Demolition companies fined after a labourer is killed by a falling steel prop Demolition companies fined after a labourer is killed by a falling steel prop RSS feed
Two demolition companies have been fined a total of £115,000 after a labourer was killed by a falling steel prop. Essex based John F Hunt Demolition Ltd and Bayoak Demo Ltd of London both pleaded guilty to Health and Safety breaches concerning the death of 29-year-old Rafał Przestrzelski in 2005.
The Central Criminal Court, (Old Bailey) heard Mr Przestrzelski, 29, of Wood Green, London N22, was employed as a labourer by demolition sub-contactor Bayoak Demo Ltd. The project was managed by John F Hunt Demolition Ltd, acting as principal contractor.
On 25 July 2005, Rafał Przestrzelski was told to remove a number of steel (Acrow) props supporting a slab of concrete, during the demolition of Telstar House in Paddington, London. Originally there were 13 props, but as each one was removed the load increased on the remainder until the final one was carrying the entire load. When the props were removed, the concrete slab fell to the ground and an overloaded prop struck Mr Przestrzelski causing fatal internal injuries.
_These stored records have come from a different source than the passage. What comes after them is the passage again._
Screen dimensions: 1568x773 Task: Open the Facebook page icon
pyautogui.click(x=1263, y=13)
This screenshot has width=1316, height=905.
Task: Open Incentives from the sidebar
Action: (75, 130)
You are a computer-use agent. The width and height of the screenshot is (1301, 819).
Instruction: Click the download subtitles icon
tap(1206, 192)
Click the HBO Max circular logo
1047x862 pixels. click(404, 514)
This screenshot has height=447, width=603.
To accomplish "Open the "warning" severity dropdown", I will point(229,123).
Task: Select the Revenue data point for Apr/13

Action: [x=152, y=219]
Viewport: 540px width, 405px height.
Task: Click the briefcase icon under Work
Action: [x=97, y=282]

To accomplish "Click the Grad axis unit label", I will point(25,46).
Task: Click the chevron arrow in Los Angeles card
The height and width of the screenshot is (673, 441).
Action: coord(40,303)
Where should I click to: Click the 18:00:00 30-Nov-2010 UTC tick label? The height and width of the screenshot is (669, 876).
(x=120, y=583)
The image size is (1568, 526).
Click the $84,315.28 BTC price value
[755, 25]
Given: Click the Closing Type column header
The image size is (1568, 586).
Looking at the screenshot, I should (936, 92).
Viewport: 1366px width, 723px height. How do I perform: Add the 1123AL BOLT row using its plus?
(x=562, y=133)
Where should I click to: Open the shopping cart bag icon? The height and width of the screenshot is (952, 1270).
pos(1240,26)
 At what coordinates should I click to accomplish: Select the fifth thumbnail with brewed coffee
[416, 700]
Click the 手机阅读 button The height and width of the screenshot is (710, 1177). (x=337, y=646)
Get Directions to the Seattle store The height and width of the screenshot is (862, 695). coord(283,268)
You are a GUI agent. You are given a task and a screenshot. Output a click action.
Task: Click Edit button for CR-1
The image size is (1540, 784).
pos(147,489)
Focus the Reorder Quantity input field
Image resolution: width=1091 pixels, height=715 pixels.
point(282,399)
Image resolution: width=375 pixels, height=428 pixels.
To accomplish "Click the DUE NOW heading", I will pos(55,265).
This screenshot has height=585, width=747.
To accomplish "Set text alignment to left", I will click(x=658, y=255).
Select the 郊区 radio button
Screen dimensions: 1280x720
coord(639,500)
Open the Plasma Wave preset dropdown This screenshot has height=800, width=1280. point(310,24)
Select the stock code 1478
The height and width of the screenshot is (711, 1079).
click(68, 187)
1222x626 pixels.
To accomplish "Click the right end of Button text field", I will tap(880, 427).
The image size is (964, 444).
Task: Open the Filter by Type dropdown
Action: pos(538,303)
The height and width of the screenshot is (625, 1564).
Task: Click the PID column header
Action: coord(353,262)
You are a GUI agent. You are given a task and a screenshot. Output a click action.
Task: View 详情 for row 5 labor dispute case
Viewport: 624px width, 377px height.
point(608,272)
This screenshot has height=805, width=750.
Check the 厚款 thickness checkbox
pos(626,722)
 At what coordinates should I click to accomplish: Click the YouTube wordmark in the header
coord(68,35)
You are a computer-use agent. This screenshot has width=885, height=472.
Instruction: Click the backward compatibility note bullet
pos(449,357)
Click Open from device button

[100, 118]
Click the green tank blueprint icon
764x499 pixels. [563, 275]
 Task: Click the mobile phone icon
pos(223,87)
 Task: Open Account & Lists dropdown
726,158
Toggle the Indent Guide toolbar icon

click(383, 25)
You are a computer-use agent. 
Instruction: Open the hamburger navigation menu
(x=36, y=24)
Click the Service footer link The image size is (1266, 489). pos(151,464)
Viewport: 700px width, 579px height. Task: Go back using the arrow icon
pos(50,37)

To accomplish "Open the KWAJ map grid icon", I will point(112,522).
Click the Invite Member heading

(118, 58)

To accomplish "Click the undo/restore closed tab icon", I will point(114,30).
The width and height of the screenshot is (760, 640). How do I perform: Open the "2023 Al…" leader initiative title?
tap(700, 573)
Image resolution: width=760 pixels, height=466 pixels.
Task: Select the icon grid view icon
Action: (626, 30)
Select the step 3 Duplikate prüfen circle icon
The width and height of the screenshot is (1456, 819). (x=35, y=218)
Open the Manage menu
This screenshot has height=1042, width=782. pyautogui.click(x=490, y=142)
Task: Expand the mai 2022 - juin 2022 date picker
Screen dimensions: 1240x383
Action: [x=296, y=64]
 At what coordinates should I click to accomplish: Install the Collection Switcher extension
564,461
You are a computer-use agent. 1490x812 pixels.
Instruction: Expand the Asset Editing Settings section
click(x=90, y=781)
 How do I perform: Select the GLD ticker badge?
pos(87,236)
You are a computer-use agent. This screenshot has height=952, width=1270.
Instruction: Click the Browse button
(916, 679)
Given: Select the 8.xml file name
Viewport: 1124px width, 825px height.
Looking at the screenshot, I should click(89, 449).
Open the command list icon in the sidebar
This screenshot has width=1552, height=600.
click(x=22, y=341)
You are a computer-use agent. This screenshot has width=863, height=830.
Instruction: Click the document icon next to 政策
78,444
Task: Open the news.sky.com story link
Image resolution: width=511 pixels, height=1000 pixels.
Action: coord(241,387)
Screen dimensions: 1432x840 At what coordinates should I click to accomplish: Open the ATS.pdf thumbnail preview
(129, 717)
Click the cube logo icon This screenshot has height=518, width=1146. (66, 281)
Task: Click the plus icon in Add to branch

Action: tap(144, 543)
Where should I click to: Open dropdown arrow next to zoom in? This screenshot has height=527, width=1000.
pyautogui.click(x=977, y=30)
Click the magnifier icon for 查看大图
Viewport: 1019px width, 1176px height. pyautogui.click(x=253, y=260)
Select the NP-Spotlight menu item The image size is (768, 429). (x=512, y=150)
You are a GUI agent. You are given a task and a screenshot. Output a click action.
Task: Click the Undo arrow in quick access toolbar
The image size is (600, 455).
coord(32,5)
The subsequent joint Metropolitan Police and Health and Safety Executive (HSE) investigation found a full structural survey of the section of the building being worked on was not undertaken.
The investigation discovered a section of a partially demolished link-bridge structure collapsed when the props supporting it were removed by Mr Przestrzelski. They found a collapse was inevitable as the structure was not physically tied onto the building as was assumed by the management.
John F Hunt Demolition Ltd of Europa Park, London Road, Grays in Essex pleaded guilty to breaching Section 3(1) of the Health and Safety at Work Act etc. 1974, at the Central Criminal Court, (Old Bailey), on 27 January 2010. The company was fined £85,000 and ordered to pay £25,000 in costs.
Bayoak Demo Ltd, of Clare Gardens, Barking in London, also pleaded guilty to breaching Section 2(1) of the Health and Safety at Work Act etc. 1974, at the Central Criminal Court, Old Bailey, on 1 February 2010. The company was fined £30,000 and ordered to pay £8,000 in costs.
Section 2(1) of the Health and Safety at Work etc Act 1974 states: “It shall be the duty of every employer to ensure, so far as is reasonably practicable, the health, safety and welfare at work of all his employees.”
Section 3(1) of the Health and Safety at Work etc Act 1974 states: “It shall be the duty of every employer to conduct his undertaking in such a way as to ensure, so far as is reasonably practicable, that persons not in his employment who may be affected thereby are not thereby exposed to risks to their health or safety.”
After the sentencing HSE Inspector Giles Meredith said: “This was a lengthy joint investigation between the Metropolitan Police and HSE, which found Rafal Przestrzelski was the innocent victim of a basic error of judgement by others that cost him his life. There are lessons to be learned both about the importance of carrying out detailed surveys and also about making sure that the right people are consulted at the right time. The price of making an ill-informed decision about the structure was enormous."
Howard Cohen, reviewing lawyer for the Crown Prosecution Service (CPS), said: "This case clearly demonstrates that there will be consequences for companies if they do not uphold the necessary safety standards. The breaches in this case had the most serious and tragic of outcomes. The CPS takes health and safety offences very seriously and will consider prosecution of any company that fails to protect employees and others with whom they come into contact."